This is a vintage 1937 Rickenbacher (Rickenbacker) Electro Spanish Model B electric guitar (Pat No. 1881229). This particular 100% all original example, serial number B695, is in very excellent all original condition. Historically significant enough to warrant being displayed in the Smithsonian, the Electro Spanish Model B is widely considered to be the first production electric solidbody guitar.
Introduced in 1935, this model was the precursor and grandfather to all solid-body Spanish-style electric guitars. It would be tragic to imagine the world without the creation for this ever-important instrument: perhaps no Les Paul, no Telecaster, no Stratocaster, no Jimi Hendrix, no Beatles, no Rock’n’Roll as we know it!
Though parts of it are hollow, that is solely in the interest of reducing weight. In design, the Electro Spanish functions as a solid-body guitar, virtually eliminating the acoustic feedback that plagued early hollow-body electrics. Made of Bakelite, the first synthetic plastic, it has polished stainless-steel cavity covers, a detachable neck, and a large horseshoe pickup.
Yes, as mentioned, this example is 100% all original; the tuning machines, the pickup, the potentiometer, the large knob, the cloth wiring and the hardware. There are two small screws missing from the 5 polished covers, but otherwise every part remains intact and original.

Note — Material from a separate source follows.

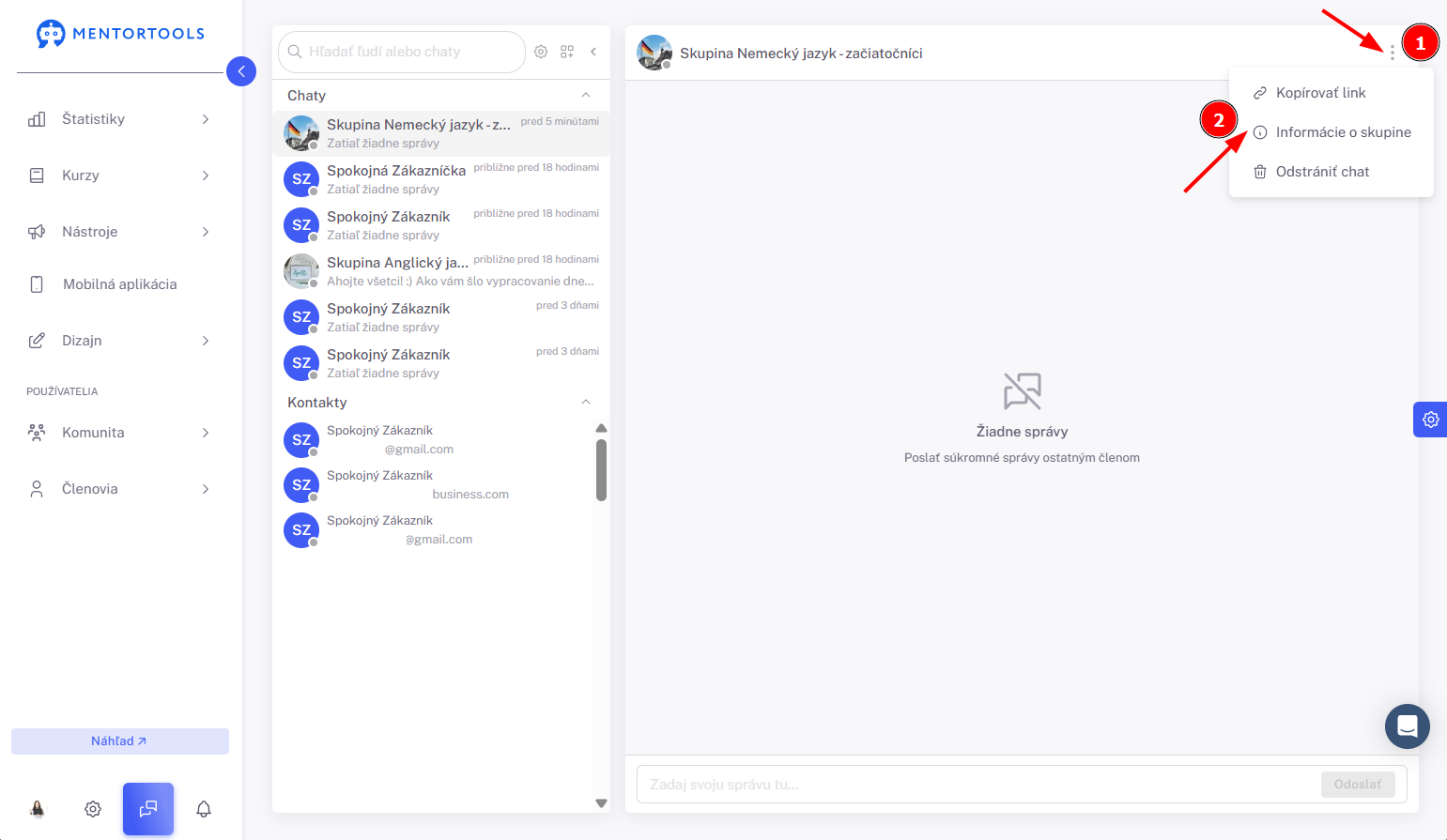Expand the Štatistiky menu
Image resolution: width=1447 pixels, height=840 pixels.
click(x=120, y=119)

While the guitar was originally thought to have a warp-proof bakelite neck, most have since developed relief curvature. That also happens to be the case with this guitar. While it is bowed, the guitar is still playable with normal gauge strings. There is also a slight ground hum that is eliminated when touching the pickup. This issue would be easily remedied with 10 minutes and a solder gun.
The Electro-Spanish is far rarer than the more familiar Hawaiian variation, which uses some of the same components but a different body and neck. This model B has a longer scale length and a round neck, and was designed with the intention of using it as a normal Spanish-style guitar, as opposed to, on your lap like all other Ric steels. It is also more practical and simple than the Vibrola model, which commonly does not work properly.
Few players, collectors and dealers today have ever even handled one. While some of the design features now seem awkward (especially the molded bakelite frets, the short (albeit longer than a lap steel) scale length, the single volume knob and the odd placement of the 1/4″ input jack; the astounding thing about this little guitar is how good it sounds. The heavy bakelite body and horseshoe magnet pickup combine to produce an extremely powerful singing tone familiar to steel guitarists who still prize the bakelite Hawaiian guitar, but virtually unique in a Spanish guitar.